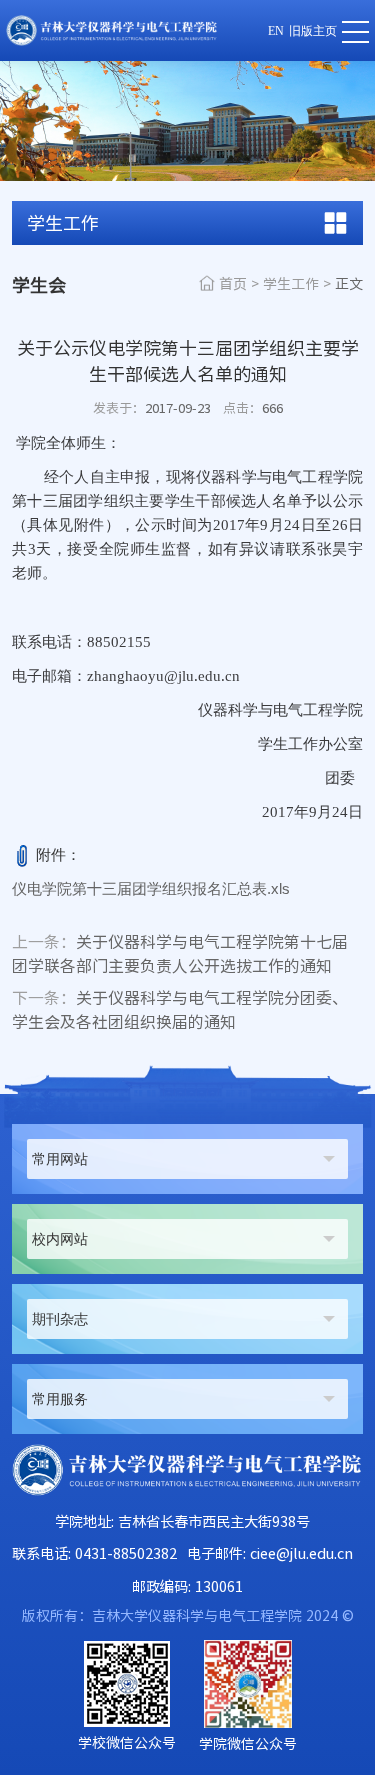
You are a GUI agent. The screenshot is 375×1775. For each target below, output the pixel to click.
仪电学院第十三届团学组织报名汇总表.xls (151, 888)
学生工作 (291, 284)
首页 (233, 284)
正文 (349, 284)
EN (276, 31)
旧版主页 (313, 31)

+---+

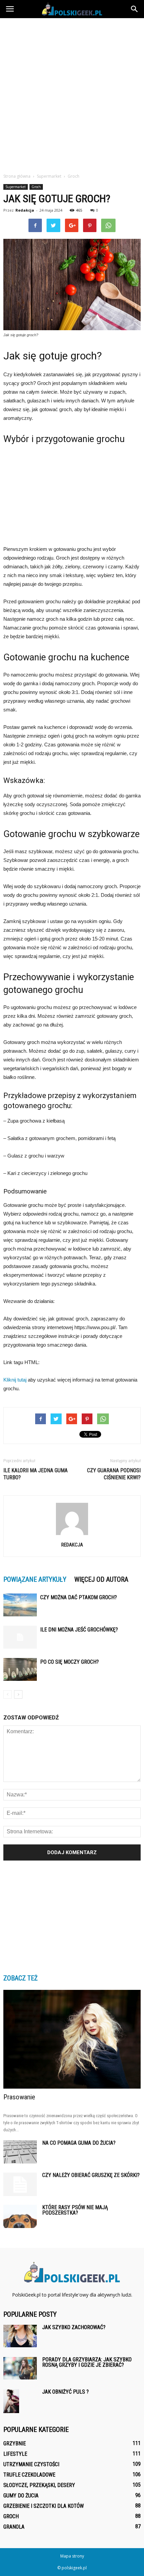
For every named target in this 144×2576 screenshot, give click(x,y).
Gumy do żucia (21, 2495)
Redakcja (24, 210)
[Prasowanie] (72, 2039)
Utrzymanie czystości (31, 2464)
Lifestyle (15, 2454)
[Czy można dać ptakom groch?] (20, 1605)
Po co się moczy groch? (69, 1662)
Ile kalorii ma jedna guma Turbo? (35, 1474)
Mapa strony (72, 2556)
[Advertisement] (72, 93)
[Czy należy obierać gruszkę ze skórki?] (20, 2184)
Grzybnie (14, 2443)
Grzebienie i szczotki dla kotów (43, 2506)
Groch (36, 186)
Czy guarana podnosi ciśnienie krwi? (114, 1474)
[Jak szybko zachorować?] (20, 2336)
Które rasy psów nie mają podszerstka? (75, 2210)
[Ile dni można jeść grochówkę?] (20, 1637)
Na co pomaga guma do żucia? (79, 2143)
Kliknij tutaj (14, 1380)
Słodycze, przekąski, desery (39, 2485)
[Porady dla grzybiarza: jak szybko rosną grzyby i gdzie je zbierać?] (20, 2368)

+---+

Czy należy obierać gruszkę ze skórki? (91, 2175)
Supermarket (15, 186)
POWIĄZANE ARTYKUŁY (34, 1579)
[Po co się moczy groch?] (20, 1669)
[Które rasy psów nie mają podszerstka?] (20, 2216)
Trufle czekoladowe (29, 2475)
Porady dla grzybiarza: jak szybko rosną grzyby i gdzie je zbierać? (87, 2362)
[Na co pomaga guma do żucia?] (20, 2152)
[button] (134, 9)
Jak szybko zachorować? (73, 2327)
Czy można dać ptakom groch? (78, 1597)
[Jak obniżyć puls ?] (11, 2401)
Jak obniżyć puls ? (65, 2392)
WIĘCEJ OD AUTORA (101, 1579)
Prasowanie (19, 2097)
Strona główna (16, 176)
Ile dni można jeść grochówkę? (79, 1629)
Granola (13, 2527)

+---+

■ EXERCISE REQUIREMENTS: Look above for the line with "Groch (36, 186)" and the line with "[Porady dla grzybiarza: jak". Retype those two lines and every line between them exactly, adding nothing.

■ REPLY:
Groch (36, 186)
Czy guarana podnosi ciśnienie krwi? (114, 1474)
[Jak szybko zachorować?] (20, 2336)
Które rasy psów nie mają podszerstka? (75, 2210)
[Ile dni można jeść grochówkę?] (20, 1637)
Na co pomaga guma do żucia? (79, 2143)
Kliknij tutaj (14, 1380)
Słodycze, przekąski, desery (39, 2485)
[Porady dla grzybiarza: jak szybko rosną grzyby i gdzie je zbierać?] (20, 2368)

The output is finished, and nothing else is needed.